Europe’s quest for greater autonomy in the area of defence and security has two closely interlinked but nevertheless distinct dimensions: one is the autonomous capacity to launch and sustain military operations, the other is defence-related technological and industrial sovereignty.
Through the second half of the 20th century, the existential threat posed by the Soviet Union effectively precluded any discussions in Western Europe about the need for a defence identity separate from that of its North American allies. It was well over a decade after the implosion of the Soviet empire that the US invasion of Iraq made many Europeans ask for the very first time whether they could always rely on the Americans to do the right thing on the global scene. With Obama’s ‘pivot to Asia’, and even more acutely after Donald Trump’s NATO-sceptical statements, Europe started to realise that it may indeed be confronted with a crisis at its doorstep if the Americans happen to be disinterested or occupied elsewhere.
While many European countries had sizeable and quite capable military forces, it was nonetheless apparent that there were critical collective shortfalls regarding certain key high-end capabilities needed to successfully run and sustain complex out-of-area operations in the 21st century. Having to rely on external partners for key enablers was rightly perceived as a limitation on Europe’s ability to act autonomously.
Capability gaps can be addressed in two ways. A short-term answer is to look for the missing technologies or pieces of equipment on the global market. However, this solution does not address a potential long-term problem of unhealthy dependencies on third countries regarding strategic technologies.
Over the past years, the European Union has been remarkably successful in launching initiatives to consolidate its previously fragmented defence industrial landscape and link the business interests of producers more closely with the capability requirements of the member states’ militaries. But besides serving the capability needs of the bloc’s member states, European defence industries also need to stay competitive in the global arena, which requires sufficient and sustained investment in R&D as well as fair market access vis-à-vis, for example, the US.

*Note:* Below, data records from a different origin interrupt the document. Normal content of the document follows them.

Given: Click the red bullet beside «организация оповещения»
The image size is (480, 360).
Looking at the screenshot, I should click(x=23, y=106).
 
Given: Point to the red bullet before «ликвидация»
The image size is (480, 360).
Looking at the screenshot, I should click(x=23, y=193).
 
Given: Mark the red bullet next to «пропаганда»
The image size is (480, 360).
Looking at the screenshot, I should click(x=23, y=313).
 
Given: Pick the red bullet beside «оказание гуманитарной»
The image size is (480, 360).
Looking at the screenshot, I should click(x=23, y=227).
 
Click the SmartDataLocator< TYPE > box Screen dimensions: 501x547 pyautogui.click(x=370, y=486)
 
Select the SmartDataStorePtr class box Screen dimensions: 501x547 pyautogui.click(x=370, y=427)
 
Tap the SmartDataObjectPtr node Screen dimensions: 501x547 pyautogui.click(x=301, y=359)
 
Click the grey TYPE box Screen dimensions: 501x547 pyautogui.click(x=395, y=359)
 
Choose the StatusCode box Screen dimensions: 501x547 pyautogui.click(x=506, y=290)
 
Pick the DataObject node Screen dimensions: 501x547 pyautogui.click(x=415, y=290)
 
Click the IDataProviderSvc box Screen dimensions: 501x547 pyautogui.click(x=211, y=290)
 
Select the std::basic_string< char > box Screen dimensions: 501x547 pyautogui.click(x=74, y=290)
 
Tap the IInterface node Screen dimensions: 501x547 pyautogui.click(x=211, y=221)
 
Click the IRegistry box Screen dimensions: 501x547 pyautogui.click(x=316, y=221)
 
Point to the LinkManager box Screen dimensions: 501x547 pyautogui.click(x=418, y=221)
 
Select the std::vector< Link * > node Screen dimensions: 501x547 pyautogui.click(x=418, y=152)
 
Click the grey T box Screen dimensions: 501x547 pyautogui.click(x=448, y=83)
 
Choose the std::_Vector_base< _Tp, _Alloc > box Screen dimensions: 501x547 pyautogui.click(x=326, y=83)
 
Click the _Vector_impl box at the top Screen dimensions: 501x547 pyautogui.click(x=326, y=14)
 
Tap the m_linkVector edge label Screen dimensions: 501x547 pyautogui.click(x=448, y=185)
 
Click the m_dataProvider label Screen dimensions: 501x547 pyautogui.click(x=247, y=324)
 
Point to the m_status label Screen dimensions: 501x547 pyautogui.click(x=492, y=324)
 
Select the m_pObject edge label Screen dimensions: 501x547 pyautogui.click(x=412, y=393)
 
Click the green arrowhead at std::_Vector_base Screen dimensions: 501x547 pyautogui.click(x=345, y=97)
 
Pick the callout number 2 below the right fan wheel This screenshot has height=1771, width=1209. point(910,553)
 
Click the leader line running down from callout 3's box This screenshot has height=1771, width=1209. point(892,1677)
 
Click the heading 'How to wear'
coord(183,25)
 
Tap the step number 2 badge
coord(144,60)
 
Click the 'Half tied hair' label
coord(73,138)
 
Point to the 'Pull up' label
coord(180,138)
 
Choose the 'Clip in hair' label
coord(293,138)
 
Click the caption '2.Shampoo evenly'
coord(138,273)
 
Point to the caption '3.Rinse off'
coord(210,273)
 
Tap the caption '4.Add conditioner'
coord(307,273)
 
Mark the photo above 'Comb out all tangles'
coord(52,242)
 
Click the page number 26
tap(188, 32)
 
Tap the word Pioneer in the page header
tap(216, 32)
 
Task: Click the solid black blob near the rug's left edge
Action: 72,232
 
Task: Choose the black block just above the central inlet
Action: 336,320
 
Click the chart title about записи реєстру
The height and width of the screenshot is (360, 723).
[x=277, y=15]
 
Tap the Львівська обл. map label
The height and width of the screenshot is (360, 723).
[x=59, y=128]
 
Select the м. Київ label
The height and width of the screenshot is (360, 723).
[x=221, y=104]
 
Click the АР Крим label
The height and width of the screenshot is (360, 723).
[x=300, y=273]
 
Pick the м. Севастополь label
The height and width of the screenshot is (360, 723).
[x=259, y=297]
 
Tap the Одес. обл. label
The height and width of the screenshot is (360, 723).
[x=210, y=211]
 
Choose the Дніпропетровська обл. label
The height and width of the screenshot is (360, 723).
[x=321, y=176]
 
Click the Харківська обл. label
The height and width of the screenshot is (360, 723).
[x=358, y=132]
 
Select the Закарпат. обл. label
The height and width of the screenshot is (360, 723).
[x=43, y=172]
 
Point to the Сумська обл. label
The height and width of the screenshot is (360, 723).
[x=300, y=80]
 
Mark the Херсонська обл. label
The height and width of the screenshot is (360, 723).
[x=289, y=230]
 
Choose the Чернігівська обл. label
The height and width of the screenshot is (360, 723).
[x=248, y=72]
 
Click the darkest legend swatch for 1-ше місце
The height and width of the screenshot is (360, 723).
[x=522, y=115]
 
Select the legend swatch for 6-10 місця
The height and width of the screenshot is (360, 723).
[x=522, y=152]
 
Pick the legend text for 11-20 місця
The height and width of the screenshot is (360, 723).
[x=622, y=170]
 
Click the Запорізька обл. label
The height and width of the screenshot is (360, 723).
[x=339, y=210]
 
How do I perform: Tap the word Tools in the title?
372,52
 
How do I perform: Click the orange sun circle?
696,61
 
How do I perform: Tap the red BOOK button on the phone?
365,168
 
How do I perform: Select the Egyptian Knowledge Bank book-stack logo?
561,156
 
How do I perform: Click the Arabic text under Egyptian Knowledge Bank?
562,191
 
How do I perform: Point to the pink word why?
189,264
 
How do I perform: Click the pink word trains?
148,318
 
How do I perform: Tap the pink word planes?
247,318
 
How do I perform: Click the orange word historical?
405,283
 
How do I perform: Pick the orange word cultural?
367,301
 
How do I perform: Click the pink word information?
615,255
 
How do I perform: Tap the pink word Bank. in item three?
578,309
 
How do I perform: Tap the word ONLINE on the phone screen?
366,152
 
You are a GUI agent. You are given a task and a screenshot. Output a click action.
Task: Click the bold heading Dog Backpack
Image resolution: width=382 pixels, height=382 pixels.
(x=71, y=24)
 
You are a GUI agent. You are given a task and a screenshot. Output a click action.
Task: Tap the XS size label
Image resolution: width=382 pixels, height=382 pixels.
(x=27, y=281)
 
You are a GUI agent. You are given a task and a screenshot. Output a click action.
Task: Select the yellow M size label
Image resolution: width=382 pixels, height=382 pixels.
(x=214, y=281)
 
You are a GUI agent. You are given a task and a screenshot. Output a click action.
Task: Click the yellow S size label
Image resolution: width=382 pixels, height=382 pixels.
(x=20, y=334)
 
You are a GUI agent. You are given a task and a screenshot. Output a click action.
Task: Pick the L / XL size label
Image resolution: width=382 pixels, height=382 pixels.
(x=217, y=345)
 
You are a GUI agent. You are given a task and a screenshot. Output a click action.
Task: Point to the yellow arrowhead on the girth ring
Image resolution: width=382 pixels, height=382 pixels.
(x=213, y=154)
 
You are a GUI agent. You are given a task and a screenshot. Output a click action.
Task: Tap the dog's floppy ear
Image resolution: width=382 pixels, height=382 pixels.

Reliance on the US regarding critical enablers is by no means the only factor that has inhibited Europe’s ability for autonomous military action. From the Syrian civil war to the conflict in Nagorno-Karabakh to the messy extraction of international forces from Afghanistan, observers have been lamenting that Europe is nowhere to be seen or heard and that our continent is punching way below its actual weight in the international security arena. The answer promoted by many is the creation of a European rapid reaction capability or even something that might one day be called a European army.
However, before getting overly excited about the idea, there is a need for honest answers to a few questions that go beyond the size, shape and organisational setup of the force, or even the legal framework under which it would operate.
A critical question is this: is the EU prevented from responding more decisively to unfolding crises by the lack of a common European rapid reaction capability, or does the absence of such a capability reflect Europeans’ innate reluctance to get entangled in external military adventures in the first place?
It is worth bearing in mind that putting together a multinational response force that would allow the EU to respond swiftly and decisively to flare-ups in faraway corners of the globe is a costly enterprise. It only makes sense to make such a significant investment if there is sufficient political will and readiness to use it, and if adequately quick decision-making procedures are also in place.
There are additional limits to the lofty ideas about a ‘European Army’. All of the EU member states’ militaries today operate on the principle of a single set of forces. The decision to deploy a country’s servicemen and women to fight – and potentially die – is a critical attribute of national sovereignty. It is hard to see how any member state would agree to hand this right over to an EU institution. It is not by accident that even in NATO, where the decision to deploy forces is taken by consensus, the force generation process happens by voluntary national contributions.
The emergence of a more autonomous Europe in the area of defence and security is not going to happen overnight or by a single political decision, and it must follow an evolutionary rather than revolutionary path. The need for the EU’s technological sovereignty is today felt acutely in all member states as well as in the EU institutions. And it goes far beyond the realm of defence and security. The perceived urgency of the issue is compounded by the fast-growing threat that non-democratic global powers, such as China, may achieve hegemony in strategic areas of technological development.
What the EU needs to do to emerge as a more capable and more autonomous player on the global security scene is, first of all, substantially increase its investment in defence. This means larger defence budgets in the member states and more money for the European Defence Fund and projects such as the military mobility initiative. The shock caused by Putin’s invasion of Ukraine has made many EU capitals fundamentally reassess their previous stance on defence and security. If the toughening of posture proves sustainable, it will undoubtedly lead to a stronger, more visible and more assertive European Union, even without creating a European Army or introducing qualified majority decision making to the bloc’s security policy.
Inevitably, European strategic autonomy will never be without limits. Its scope must be clearly defined by a commonly agreed level of ambition which, in its turn, will have to be derived from a common – or at least harmonised – threat assessment. Over time, such a shared threat assessment can lead to a common strategic culture. But in a world where autocrats like Vladimir Putin continue to pose a threat not just to individual European countries’ territorial integrity but to liberal democracy and to the rules-based order globally, the maxim ‘on our own when we must, but with allies whenever we can’ remains as relevant as ever.